Thursday 17 September 2009

William S. Burroughs – The Ticket That Exploded

Alongside Ginsberg and Kerouac, William S. Burroughs was the opiate-lubricated voice of The Beat Generation. His novels depict drug addiction, wild sexual fantasies and sensational nihilistic tales of gangsters and zombies. In The Ticket That Exploded – first published in UK by John Calder in 1968 – Burroughs splices together the clichéd genres of science fiction and spy thriller with descriptions of graphic violence and explicit pornography to create a provoking, acerbic and witty comment upon the modern media age.

And yet, despite its attention to intergalactic subterfuge, neon-lit sex palaces and alien copulation, the poetic prose and fragmentary form of Burroughs’s novel, and its concern with disseminating generic cliché, seem to bear similarity to the stylistics of Joycean modernism. The Ticket That Exploded showcases Burroughs’s cut-up and fold-in technique of literary composition, which involved creating a new text by fragmenting and then splicing together multiple narratives. This was a method Burroughs also applied to audio and visual media, and indeed he hoped that his writing would have the “same effect on the reader as a lurid action photo”.

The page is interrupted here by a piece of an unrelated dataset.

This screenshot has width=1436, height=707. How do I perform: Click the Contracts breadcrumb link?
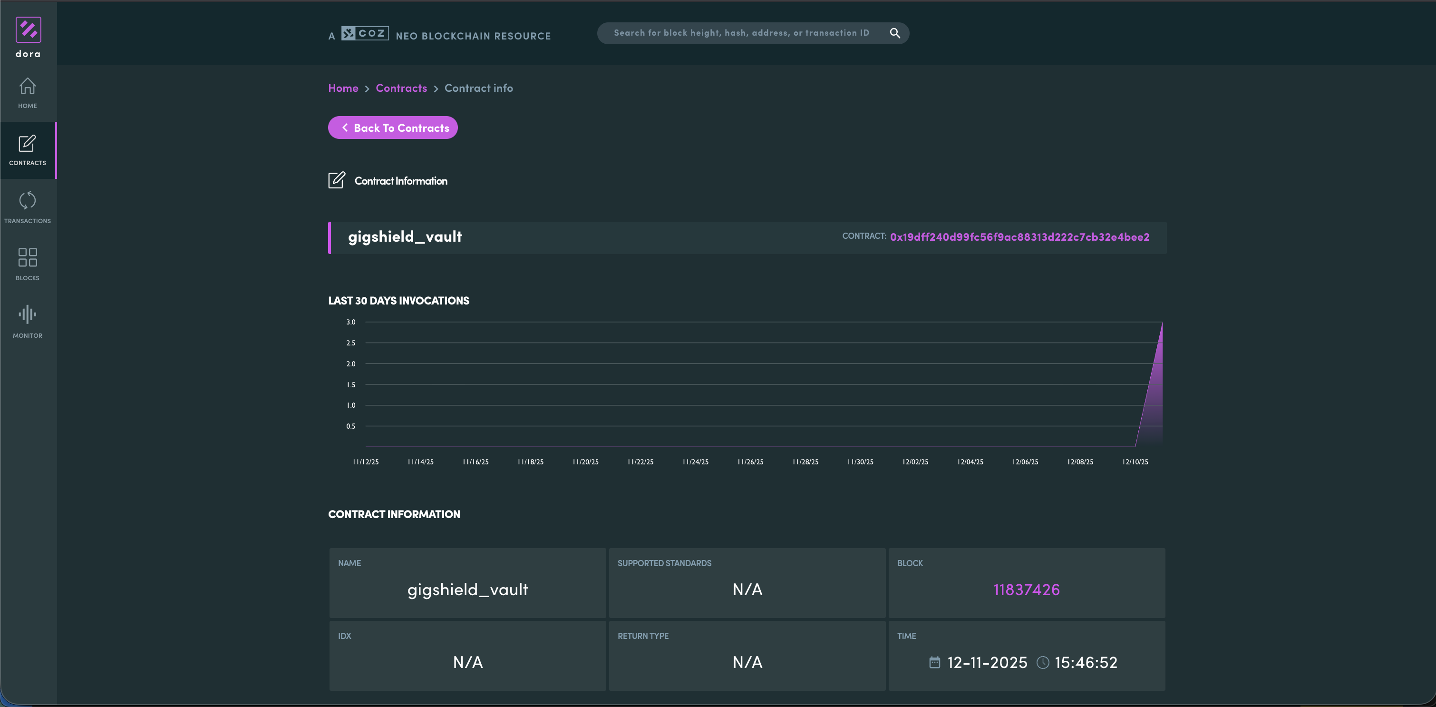click(x=401, y=88)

This splicing process is not limited to the structural elements of the book, but manifests in its content, which explores the limits of physicality and individuality. Burroughs uses images of violent bodily decay and sexual union to explore the
extremities of being and questions the singularity of the self in an age in which sound recordings and images can be endlessly replicated or played back, doctored and spliced. Selfhood becomes virtually non-existent in the text, where the body is itself an object to be continually disjointed, consumed and reused. The landscape of The Ticket That Exploded is also poignantly fragmented, a whirlwind of “sound and image flakes”, always on the brink of decomposing or straining apart at the seams.

In an era dominated by mass media advertising, political broadcasts and pre-recorded television and radio, Burroughs believed that the process of replaying and splicing sequences of audio or written narratives would reveal a more substantial truth, liberated from the formulas of linear progression and cliché. Applying this technique to his writing was in many respects a profoundly Joycean enterprise and, as an artistic enterprise, the method creates strikingly poetic results. Despite the dislocated nature of the text, the accumulation of repeated clusters of images across the novel allow an aesthetic unity to surface amidst the chaos.

AF

1 comment:

  1. Nice piece.
    Excuse my unashamed boast but I've just bought an Olympia Press 1st edition of this book - ha! To my even greater delight it does differ from recent reprints such as the Flamingo version.